In the near future, more serious applications of phages are expected: Italian scientists Rosanna Capparelli, Marianna Parlato, Giorgia Borriello and their colleagues from the University of Naples. Federico II (University? degli Studi di Napoli Federico II) discovered a bacteriophage, called MSa, which destroys strains of staphylococcus resistant to the antibiotic methicillin – the main weapon in the fight against staphylococcal infection. Staphylococcus aureus affects many organs and systems and can lead to death in the absence of effective treatment. Currently, 40% to 60% of infections are caused by strains that are resistant to methicillin. It is in such cases that phage therapy can be indispensable.
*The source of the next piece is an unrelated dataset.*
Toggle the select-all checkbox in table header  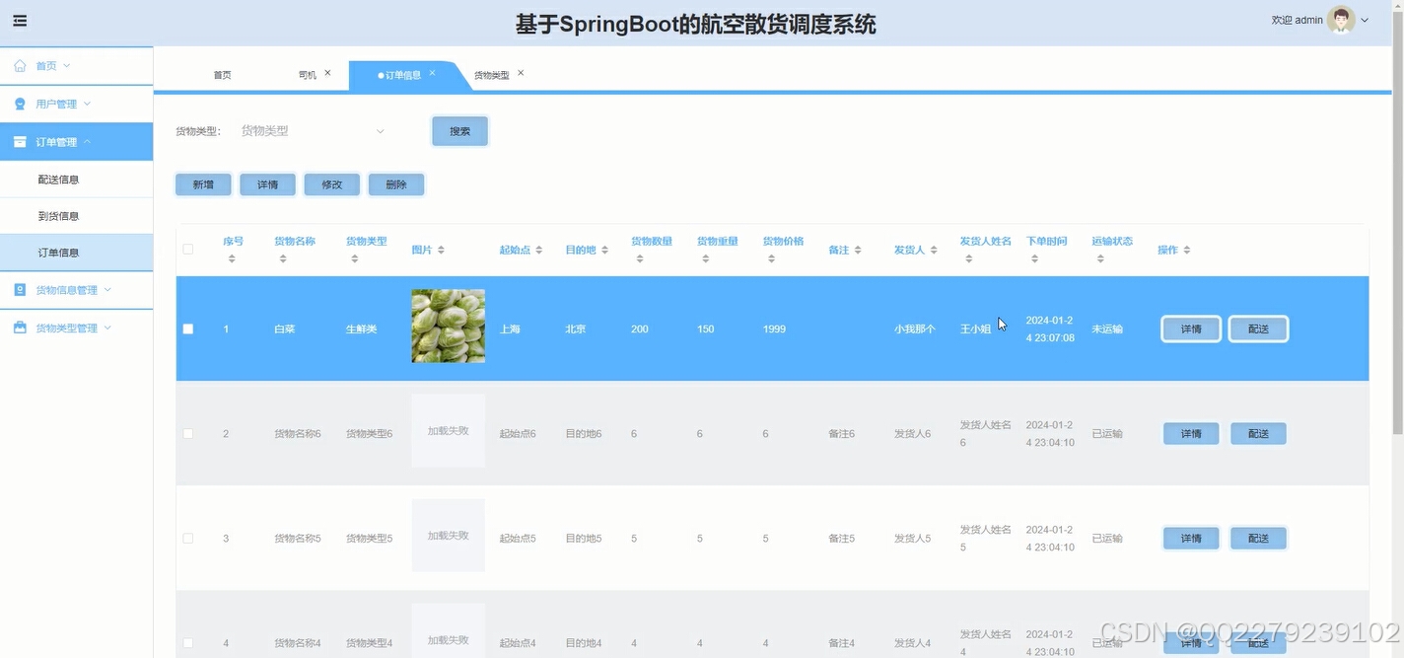(188, 250)
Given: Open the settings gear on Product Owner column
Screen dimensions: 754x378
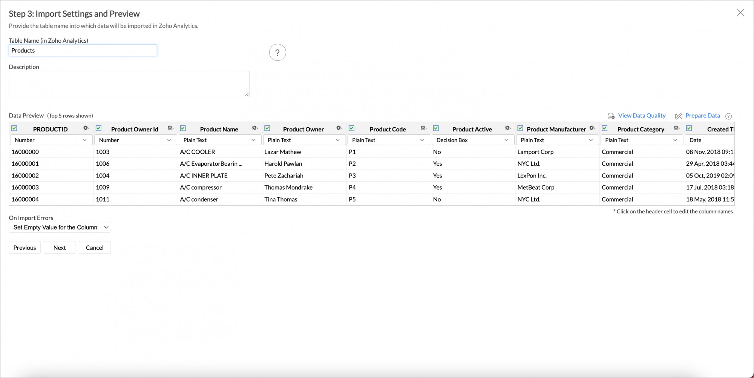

So far, encouraging results have been obtained in laboratory mice: MSa prevents death and completely destroys the Staphylococcus aureus bacterium in the body.

The Sydney-based company Special Phage Holdings has developed a method of treating infections caused by bacteria resistant to many antibiotics (the so-called multidrug resistant) with the help of bacteriophages, which are the main problem in modern therapy of infectious diseases. The technique is successfully undergoing clinical trials. And the company expects to be the first to capture a new sector of the pharmaceutical market in Australia.

In addition to using phages simply as "killers" of bacteria, other options are being considered. So, recently it was proposed to use bacteriophages as a Trojan horse. Scientists have long known that phages (like all viruses) have special molecular mechanisms for introducing their genetic information into the victim cell (the carrier is a DNA or RNA chain). Now scientists have figured out how to use this mechanism to inject a traditional antibiotic into bacterial cells. Such "nanoinjections" ensure effective delivery of the antibiotic precisely inside the bacterium-the causative agent of the disease, and not throughout the body, as happens with ordinary administration.

It took a long time to evaluate the benefits and possibilities of bacteriophage therapy, unfairly rejected by most scientists. But today the forgotten method is experiencing a rebirth and has every chance to become a very effective weapon in the struggle of a person with a hostile microcosm.